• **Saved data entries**
───

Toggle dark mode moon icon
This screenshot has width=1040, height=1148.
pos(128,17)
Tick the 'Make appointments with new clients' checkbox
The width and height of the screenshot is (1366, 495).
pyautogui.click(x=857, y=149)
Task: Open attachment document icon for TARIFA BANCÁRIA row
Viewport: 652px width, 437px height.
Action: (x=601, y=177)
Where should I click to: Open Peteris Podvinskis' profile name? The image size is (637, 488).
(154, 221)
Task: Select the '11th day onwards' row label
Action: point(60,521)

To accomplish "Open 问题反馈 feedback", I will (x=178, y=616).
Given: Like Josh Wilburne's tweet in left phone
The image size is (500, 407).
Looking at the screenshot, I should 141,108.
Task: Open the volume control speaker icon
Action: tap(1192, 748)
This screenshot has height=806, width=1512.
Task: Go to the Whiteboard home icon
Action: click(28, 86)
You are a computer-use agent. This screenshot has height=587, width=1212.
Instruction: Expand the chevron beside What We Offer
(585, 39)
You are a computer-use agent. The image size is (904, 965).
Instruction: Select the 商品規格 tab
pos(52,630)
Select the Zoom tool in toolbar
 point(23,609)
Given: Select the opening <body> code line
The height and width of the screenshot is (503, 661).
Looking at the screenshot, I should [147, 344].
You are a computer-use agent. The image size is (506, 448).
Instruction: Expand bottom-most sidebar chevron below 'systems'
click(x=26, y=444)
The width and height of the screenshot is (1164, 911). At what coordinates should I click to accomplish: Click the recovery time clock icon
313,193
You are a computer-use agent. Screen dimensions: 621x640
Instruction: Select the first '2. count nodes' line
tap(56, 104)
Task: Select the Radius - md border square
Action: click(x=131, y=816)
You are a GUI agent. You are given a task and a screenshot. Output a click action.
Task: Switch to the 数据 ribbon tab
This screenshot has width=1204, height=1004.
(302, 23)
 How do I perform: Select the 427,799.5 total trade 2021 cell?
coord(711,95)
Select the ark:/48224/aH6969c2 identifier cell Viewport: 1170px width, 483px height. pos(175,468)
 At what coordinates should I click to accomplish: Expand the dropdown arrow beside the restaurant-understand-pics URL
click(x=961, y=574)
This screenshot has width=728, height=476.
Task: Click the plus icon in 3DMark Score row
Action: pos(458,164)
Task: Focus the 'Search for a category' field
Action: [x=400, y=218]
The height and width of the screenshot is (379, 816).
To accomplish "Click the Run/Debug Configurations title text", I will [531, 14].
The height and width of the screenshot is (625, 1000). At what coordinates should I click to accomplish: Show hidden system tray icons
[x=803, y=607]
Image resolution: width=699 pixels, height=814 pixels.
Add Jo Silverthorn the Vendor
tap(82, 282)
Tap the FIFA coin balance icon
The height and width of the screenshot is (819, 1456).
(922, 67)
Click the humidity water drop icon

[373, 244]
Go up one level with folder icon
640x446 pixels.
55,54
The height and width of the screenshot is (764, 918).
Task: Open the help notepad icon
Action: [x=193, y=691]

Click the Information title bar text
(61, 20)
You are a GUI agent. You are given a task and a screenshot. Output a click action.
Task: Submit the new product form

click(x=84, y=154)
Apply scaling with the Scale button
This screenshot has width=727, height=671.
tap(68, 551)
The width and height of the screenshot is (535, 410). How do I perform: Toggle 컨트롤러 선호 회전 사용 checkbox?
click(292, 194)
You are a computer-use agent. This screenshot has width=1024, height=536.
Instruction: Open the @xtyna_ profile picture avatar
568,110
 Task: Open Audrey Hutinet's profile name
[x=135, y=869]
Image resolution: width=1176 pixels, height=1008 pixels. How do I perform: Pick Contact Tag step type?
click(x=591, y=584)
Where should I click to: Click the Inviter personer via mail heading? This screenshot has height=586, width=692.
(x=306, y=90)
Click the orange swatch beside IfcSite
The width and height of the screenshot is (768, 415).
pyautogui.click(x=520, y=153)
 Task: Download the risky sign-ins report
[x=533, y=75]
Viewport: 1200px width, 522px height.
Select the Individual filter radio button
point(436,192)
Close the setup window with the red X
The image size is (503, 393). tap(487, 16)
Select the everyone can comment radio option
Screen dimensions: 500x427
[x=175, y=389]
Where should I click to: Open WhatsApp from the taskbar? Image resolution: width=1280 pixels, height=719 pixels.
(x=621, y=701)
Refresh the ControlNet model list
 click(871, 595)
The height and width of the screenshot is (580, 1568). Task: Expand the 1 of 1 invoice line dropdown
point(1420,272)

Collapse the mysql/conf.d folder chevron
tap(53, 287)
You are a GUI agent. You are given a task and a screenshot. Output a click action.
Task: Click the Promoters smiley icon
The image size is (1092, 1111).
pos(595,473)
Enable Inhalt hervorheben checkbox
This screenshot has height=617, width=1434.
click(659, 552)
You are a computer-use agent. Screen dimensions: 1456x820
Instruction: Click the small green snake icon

───

• **Exercise goal**
Output exactly the lines of the records from the first through the one bearing "has height=587, width=1212.", both ends included.

• **Answer for this exercise**
Toggle dark mode moon icon
This screenshot has width=1040, height=1148.
pos(128,17)
Tick the 'Make appointments with new clients' checkbox
The width and height of the screenshot is (1366, 495).
pyautogui.click(x=857, y=149)
Task: Open attachment document icon for TARIFA BANCÁRIA row
Viewport: 652px width, 437px height.
Action: (x=601, y=177)
Where should I click to: Open Peteris Podvinskis' profile name? The image size is (637, 488).
(154, 221)
Task: Select the '11th day onwards' row label
Action: point(60,521)

To accomplish "Open 问题反馈 feedback", I will (x=178, y=616).
Given: Like Josh Wilburne's tweet in left phone
The image size is (500, 407).
Looking at the screenshot, I should 141,108.
Task: Open the volume control speaker icon
Action: tap(1192, 748)
This screenshot has height=806, width=1512.
Task: Go to the Whiteboard home icon
Action: click(28, 86)
You are a computer-use agent. This screenshot has height=587, width=1212.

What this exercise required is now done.